-- SUPPLIED RECORDS follows --

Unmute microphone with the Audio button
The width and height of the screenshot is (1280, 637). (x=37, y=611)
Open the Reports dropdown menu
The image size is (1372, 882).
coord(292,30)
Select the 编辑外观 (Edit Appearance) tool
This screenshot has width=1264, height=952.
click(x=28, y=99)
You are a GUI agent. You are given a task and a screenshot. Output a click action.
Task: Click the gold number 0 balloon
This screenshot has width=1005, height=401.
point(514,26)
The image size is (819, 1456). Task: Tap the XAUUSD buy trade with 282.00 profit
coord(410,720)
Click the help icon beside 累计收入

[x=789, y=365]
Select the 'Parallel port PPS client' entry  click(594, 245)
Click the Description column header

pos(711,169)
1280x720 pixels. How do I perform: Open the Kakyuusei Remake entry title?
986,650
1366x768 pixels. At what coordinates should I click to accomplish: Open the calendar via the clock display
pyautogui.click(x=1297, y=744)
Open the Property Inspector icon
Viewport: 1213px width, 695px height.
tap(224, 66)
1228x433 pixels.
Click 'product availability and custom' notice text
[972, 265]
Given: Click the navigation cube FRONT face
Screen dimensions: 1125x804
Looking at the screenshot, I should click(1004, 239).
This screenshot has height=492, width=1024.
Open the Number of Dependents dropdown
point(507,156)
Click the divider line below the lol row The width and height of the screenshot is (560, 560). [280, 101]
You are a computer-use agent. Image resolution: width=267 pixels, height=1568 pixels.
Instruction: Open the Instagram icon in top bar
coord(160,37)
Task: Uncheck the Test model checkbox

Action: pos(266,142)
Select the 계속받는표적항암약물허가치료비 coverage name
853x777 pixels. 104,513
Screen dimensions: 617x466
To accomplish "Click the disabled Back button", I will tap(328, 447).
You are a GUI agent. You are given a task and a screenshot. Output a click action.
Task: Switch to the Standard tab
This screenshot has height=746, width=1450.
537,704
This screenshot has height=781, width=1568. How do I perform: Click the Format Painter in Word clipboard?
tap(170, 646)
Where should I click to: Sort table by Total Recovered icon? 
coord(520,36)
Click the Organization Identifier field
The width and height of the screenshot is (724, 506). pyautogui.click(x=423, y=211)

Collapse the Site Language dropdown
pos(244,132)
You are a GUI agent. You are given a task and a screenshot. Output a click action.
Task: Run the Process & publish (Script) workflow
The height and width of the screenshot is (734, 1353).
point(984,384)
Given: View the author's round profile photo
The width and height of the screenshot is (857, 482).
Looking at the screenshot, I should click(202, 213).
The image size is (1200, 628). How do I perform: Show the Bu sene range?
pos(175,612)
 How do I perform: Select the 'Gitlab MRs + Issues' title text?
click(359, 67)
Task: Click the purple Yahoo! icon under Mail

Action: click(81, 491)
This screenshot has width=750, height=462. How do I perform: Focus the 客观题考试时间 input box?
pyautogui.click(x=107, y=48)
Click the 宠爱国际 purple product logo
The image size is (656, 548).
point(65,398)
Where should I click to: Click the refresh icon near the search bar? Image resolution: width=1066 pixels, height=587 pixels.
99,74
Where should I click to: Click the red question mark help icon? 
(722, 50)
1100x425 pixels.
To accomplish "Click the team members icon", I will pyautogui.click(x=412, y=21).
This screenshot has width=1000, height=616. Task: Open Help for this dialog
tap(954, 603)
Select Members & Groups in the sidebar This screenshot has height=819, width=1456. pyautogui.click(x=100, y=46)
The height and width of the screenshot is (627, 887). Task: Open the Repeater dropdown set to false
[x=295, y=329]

-- SUPPLIED RECORDS concluded --

▸ PROMPT: Using the exact wording, write out all of the records.

▸ EXERCISE RESPONSE:
Unmute microphone with the Audio button
The width and height of the screenshot is (1280, 637). (x=37, y=611)
Open the Reports dropdown menu
The image size is (1372, 882).
coord(292,30)
Select the 编辑外观 (Edit Appearance) tool
This screenshot has width=1264, height=952.
click(x=28, y=99)
You are a GUI agent. You are given a task and a screenshot. Output a click action.
Task: Click the gold number 0 balloon
This screenshot has width=1005, height=401.
point(514,26)
The image size is (819, 1456). Task: Tap the XAUUSD buy trade with 282.00 profit
coord(410,720)
Click the help icon beside 累计收入

[x=789, y=365]
Select the 'Parallel port PPS client' entry  click(594, 245)
Click the Description column header

pos(711,169)
1280x720 pixels. How do I perform: Open the Kakyuusei Remake entry title?
986,650
1366x768 pixels. At what coordinates should I click to accomplish: Open the calendar via the clock display
pyautogui.click(x=1297, y=744)
Open the Property Inspector icon
Viewport: 1213px width, 695px height.
tap(224, 66)
1228x433 pixels.
Click 'product availability and custom' notice text
[972, 265]
Given: Click the navigation cube FRONT face
Screen dimensions: 1125x804
Looking at the screenshot, I should click(1004, 239).
This screenshot has height=492, width=1024.
Open the Number of Dependents dropdown
point(507,156)
Click the divider line below the lol row The width and height of the screenshot is (560, 560). [280, 101]
You are a computer-use agent. Image resolution: width=267 pixels, height=1568 pixels.
Instruction: Open the Instagram icon in top bar
coord(160,37)
Task: Uncheck the Test model checkbox

Action: pos(266,142)
Select the 계속받는표적항암약물허가치료비 coverage name
853x777 pixels. 104,513
Screen dimensions: 617x466
To accomplish "Click the disabled Back button", I will tap(328, 447).
You are a GUI agent. You are given a task and a screenshot. Output a click action.
Task: Switch to the Standard tab
This screenshot has height=746, width=1450.
537,704
This screenshot has height=781, width=1568. How do I perform: Click the Format Painter in Word clipboard?
tap(170, 646)
Where should I click to: Sort table by Total Recovered icon? 
coord(520,36)
Click the Organization Identifier field
The width and height of the screenshot is (724, 506). pyautogui.click(x=423, y=211)

Collapse the Site Language dropdown
pos(244,132)
You are a GUI agent. You are given a task and a screenshot. Output a click action.
Task: Run the Process & publish (Script) workflow
The height and width of the screenshot is (734, 1353).
point(984,384)
Given: View the author's round profile photo
The width and height of the screenshot is (857, 482).
Looking at the screenshot, I should click(202, 213).
The image size is (1200, 628). How do I perform: Show the Bu sene range?
pos(175,612)
 How do I perform: Select the 'Gitlab MRs + Issues' title text?
click(359, 67)
Task: Click the purple Yahoo! icon under Mail

Action: click(81, 491)
This screenshot has width=750, height=462. How do I perform: Focus the 客观题考试时间 input box?
pyautogui.click(x=107, y=48)
Click the 宠爱国际 purple product logo
The image size is (656, 548).
point(65,398)
Where should I click to: Click the refresh icon near the search bar? Image resolution: width=1066 pixels, height=587 pixels.
99,74
Where should I click to: Click the red question mark help icon? 
(722, 50)
1100x425 pixels.
To accomplish "Click the team members icon", I will pyautogui.click(x=412, y=21).
This screenshot has width=1000, height=616. Task: Open Help for this dialog
tap(954, 603)
Select Members & Groups in the sidebar This screenshot has height=819, width=1456. pyautogui.click(x=100, y=46)
The height and width of the screenshot is (627, 887). Task: Open the Repeater dropdown set to false
[x=295, y=329]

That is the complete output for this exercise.